_ABOUT THIS TASK:_ Print the data in full, exactly as it reads.

+-------+

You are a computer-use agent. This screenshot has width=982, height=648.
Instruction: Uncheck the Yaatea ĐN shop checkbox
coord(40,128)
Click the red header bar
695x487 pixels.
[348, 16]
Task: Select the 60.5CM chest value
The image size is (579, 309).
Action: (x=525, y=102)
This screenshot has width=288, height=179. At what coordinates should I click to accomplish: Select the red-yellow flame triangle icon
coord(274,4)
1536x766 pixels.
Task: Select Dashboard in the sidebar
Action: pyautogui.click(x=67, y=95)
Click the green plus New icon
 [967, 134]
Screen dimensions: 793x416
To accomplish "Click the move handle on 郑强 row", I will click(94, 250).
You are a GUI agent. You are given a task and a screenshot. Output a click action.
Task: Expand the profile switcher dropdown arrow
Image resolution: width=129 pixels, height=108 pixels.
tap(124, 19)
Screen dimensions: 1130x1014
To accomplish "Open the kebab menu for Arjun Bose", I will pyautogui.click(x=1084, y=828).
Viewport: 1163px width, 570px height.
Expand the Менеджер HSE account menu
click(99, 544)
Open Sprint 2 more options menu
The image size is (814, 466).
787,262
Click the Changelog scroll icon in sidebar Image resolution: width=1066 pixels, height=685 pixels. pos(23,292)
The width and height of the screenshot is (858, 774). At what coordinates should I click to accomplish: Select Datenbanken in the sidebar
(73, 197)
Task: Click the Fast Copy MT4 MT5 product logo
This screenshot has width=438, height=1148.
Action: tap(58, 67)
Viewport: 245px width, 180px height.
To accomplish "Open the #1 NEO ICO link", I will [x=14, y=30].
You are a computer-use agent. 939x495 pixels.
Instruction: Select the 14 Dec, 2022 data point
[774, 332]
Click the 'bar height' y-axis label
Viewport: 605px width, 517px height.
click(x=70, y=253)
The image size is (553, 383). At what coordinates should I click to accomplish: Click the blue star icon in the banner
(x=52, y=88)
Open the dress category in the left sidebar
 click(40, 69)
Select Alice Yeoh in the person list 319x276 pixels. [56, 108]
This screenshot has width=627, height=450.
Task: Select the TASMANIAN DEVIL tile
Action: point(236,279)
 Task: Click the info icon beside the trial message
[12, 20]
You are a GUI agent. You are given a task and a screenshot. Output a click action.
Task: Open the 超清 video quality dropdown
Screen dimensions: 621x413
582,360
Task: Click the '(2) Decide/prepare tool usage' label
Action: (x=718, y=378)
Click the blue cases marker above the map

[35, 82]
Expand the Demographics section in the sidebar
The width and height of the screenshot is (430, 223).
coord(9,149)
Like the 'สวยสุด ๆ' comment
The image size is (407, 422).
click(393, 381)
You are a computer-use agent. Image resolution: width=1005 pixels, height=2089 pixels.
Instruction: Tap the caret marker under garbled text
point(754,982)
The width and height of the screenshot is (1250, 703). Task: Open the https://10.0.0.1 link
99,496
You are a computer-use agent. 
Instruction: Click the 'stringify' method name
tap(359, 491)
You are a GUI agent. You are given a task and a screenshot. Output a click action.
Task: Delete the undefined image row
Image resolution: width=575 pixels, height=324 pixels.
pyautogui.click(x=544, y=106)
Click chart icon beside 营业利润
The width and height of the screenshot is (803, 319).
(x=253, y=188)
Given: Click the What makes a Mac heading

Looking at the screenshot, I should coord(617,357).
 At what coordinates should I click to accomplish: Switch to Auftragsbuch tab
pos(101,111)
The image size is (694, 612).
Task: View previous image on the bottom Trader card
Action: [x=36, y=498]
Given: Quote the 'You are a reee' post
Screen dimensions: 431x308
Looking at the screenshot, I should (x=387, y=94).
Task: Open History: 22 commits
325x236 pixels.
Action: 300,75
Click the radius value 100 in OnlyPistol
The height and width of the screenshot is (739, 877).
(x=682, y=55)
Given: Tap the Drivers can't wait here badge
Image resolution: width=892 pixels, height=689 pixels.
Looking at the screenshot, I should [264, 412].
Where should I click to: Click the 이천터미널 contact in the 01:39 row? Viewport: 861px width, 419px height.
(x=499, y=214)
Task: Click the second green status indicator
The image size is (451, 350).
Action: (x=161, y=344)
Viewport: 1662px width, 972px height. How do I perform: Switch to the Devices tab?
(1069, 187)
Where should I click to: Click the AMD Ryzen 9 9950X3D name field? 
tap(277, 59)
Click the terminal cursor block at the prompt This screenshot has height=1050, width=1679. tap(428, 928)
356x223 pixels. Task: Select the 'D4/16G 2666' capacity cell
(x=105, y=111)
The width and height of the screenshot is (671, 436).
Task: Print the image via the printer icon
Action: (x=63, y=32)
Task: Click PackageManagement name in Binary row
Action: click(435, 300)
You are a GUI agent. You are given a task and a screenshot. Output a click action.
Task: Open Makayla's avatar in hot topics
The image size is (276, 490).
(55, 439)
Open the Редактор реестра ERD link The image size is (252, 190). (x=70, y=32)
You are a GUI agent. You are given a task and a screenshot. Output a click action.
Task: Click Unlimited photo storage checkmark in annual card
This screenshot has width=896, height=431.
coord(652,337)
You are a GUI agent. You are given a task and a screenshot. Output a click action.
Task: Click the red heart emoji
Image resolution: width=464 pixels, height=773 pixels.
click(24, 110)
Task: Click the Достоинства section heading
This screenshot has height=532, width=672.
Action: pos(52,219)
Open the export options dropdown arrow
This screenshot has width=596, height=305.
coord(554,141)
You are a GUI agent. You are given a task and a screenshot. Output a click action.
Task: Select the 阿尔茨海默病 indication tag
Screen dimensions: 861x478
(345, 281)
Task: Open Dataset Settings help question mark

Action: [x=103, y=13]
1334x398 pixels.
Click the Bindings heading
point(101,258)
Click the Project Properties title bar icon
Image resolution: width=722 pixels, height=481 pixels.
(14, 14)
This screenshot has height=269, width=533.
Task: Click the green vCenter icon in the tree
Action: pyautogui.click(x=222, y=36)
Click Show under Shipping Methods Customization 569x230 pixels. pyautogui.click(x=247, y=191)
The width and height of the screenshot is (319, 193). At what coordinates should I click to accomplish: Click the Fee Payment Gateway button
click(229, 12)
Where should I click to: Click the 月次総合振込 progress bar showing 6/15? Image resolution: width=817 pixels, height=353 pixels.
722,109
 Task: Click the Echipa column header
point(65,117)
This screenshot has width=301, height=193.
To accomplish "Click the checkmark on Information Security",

+-------+

_RESPONSE TO THIS TASK:_
You are a computer-use agent. This screenshot has width=982, height=648.
Instruction: Uncheck the Yaatea ĐN shop checkbox
coord(40,128)
Click the red header bar
695x487 pixels.
[348, 16]
Task: Select the 60.5CM chest value
The image size is (579, 309).
Action: (x=525, y=102)
This screenshot has width=288, height=179. At what coordinates should I click to accomplish: Select the red-yellow flame triangle icon
coord(274,4)
1536x766 pixels.
Task: Select Dashboard in the sidebar
Action: pyautogui.click(x=67, y=95)
Click the green plus New icon
 [967, 134]
Screen dimensions: 793x416
To accomplish "Click the move handle on 郑强 row", I will click(94, 250).
You are a GUI agent. You are given a task and a screenshot. Output a click action.
Task: Expand the profile switcher dropdown arrow
Image resolution: width=129 pixels, height=108 pixels.
tap(124, 19)
Screen dimensions: 1130x1014
To accomplish "Open the kebab menu for Arjun Bose", I will pyautogui.click(x=1084, y=828).
Viewport: 1163px width, 570px height.
Expand the Менеджер HSE account menu
click(99, 544)
Open Sprint 2 more options menu
The image size is (814, 466).
787,262
Click the Changelog scroll icon in sidebar Image resolution: width=1066 pixels, height=685 pixels. pos(23,292)
The width and height of the screenshot is (858, 774). At what coordinates should I click to accomplish: Select Datenbanken in the sidebar
(73, 197)
Task: Click the Fast Copy MT4 MT5 product logo
This screenshot has width=438, height=1148.
Action: tap(58, 67)
Viewport: 245px width, 180px height.
To accomplish "Open the #1 NEO ICO link", I will [x=14, y=30].
You are a computer-use agent. 939x495 pixels.
Instruction: Select the 14 Dec, 2022 data point
[774, 332]
Click the 'bar height' y-axis label
Viewport: 605px width, 517px height.
click(x=70, y=253)
The image size is (553, 383). At what coordinates should I click to accomplish: Click the blue star icon in the banner
(x=52, y=88)
Open the dress category in the left sidebar
 click(40, 69)
Select Alice Yeoh in the person list 319x276 pixels. [56, 108]
This screenshot has width=627, height=450.
Task: Select the TASMANIAN DEVIL tile
Action: point(236,279)
 Task: Click the info icon beside the trial message
[12, 20]
You are a GUI agent. You are given a task and a screenshot. Output a click action.
Task: Open the 超清 video quality dropdown
Screen dimensions: 621x413
582,360
Task: Click the '(2) Decide/prepare tool usage' label
Action: (x=718, y=378)
Click the blue cases marker above the map

[35, 82]
Expand the Demographics section in the sidebar
The width and height of the screenshot is (430, 223).
coord(9,149)
Like the 'สวยสุด ๆ' comment
The image size is (407, 422).
click(393, 381)
You are a computer-use agent. Image resolution: width=1005 pixels, height=2089 pixels.
Instruction: Tap the caret marker under garbled text
point(754,982)
The width and height of the screenshot is (1250, 703). Task: Open the https://10.0.0.1 link
99,496
You are a computer-use agent. 
Instruction: Click the 'stringify' method name
tap(359, 491)
You are a GUI agent. You are given a task and a screenshot. Output a click action.
Task: Delete the undefined image row
Image resolution: width=575 pixels, height=324 pixels.
pyautogui.click(x=544, y=106)
Click chart icon beside 营业利润
The width and height of the screenshot is (803, 319).
(x=253, y=188)
Given: Click the What makes a Mac heading

Looking at the screenshot, I should coord(617,357).
 At what coordinates should I click to accomplish: Switch to Auftragsbuch tab
pos(101,111)
The image size is (694, 612).
Task: View previous image on the bottom Trader card
Action: [x=36, y=498]
Given: Quote the 'You are a reee' post
Screen dimensions: 431x308
Looking at the screenshot, I should (x=387, y=94).
Task: Open History: 22 commits
325x236 pixels.
Action: 300,75
Click the radius value 100 in OnlyPistol
The height and width of the screenshot is (739, 877).
(x=682, y=55)
Given: Tap the Drivers can't wait here badge
Image resolution: width=892 pixels, height=689 pixels.
Looking at the screenshot, I should [264, 412].
Where should I click to: Click the 이천터미널 contact in the 01:39 row? Viewport: 861px width, 419px height.
(x=499, y=214)
Task: Click the second green status indicator
The image size is (451, 350).
Action: (x=161, y=344)
Viewport: 1662px width, 972px height. How do I perform: Switch to the Devices tab?
(1069, 187)
Where should I click to: Click the AMD Ryzen 9 9950X3D name field? 
tap(277, 59)
Click the terminal cursor block at the prompt This screenshot has height=1050, width=1679. tap(428, 928)
356x223 pixels. Task: Select the 'D4/16G 2666' capacity cell
(x=105, y=111)
The width and height of the screenshot is (671, 436).
Task: Print the image via the printer icon
Action: (x=63, y=32)
Task: Click PackageManagement name in Binary row
Action: click(435, 300)
You are a GUI agent. You are given a task and a screenshot. Output a click action.
Task: Open Makayla's avatar in hot topics
The image size is (276, 490).
(55, 439)
Open the Редактор реестра ERD link The image size is (252, 190). (x=70, y=32)
You are a GUI agent. You are given a task and a screenshot. Output a click action.
Task: Click Unlimited photo storage checkmark in annual card
This screenshot has width=896, height=431.
coord(652,337)
You are a GUI agent. You are given a task and a screenshot. Output a click action.
Task: Click the red heart emoji
Image resolution: width=464 pixels, height=773 pixels.
click(24, 110)
Task: Click the Достоинства section heading
This screenshot has height=532, width=672.
Action: pos(52,219)
Open the export options dropdown arrow
This screenshot has width=596, height=305.
coord(554,141)
You are a GUI agent. You are given a task and a screenshot. Output a click action.
Task: Select the 阿尔茨海默病 indication tag
Screen dimensions: 861x478
(345, 281)
Task: Open Dataset Settings help question mark

Action: [x=103, y=13]
1334x398 pixels.
Click the Bindings heading
point(101,258)
Click the Project Properties title bar icon
Image resolution: width=722 pixels, height=481 pixels.
(14, 14)
This screenshot has height=269, width=533.
Task: Click the green vCenter icon in the tree
Action: pyautogui.click(x=222, y=36)
Click Show under Shipping Methods Customization 569x230 pixels. pyautogui.click(x=247, y=191)
The width and height of the screenshot is (319, 193). At what coordinates should I click to accomplish: Click the Fee Payment Gateway button
click(229, 12)
Where should I click to: Click the 月次総合振込 progress bar showing 6/15? Image resolution: width=817 pixels, height=353 pixels.
722,109
 Task: Click the Echipa column header
point(65,117)
This screenshot has width=301, height=193.
To accomplish "Click the checkmark on Information Security",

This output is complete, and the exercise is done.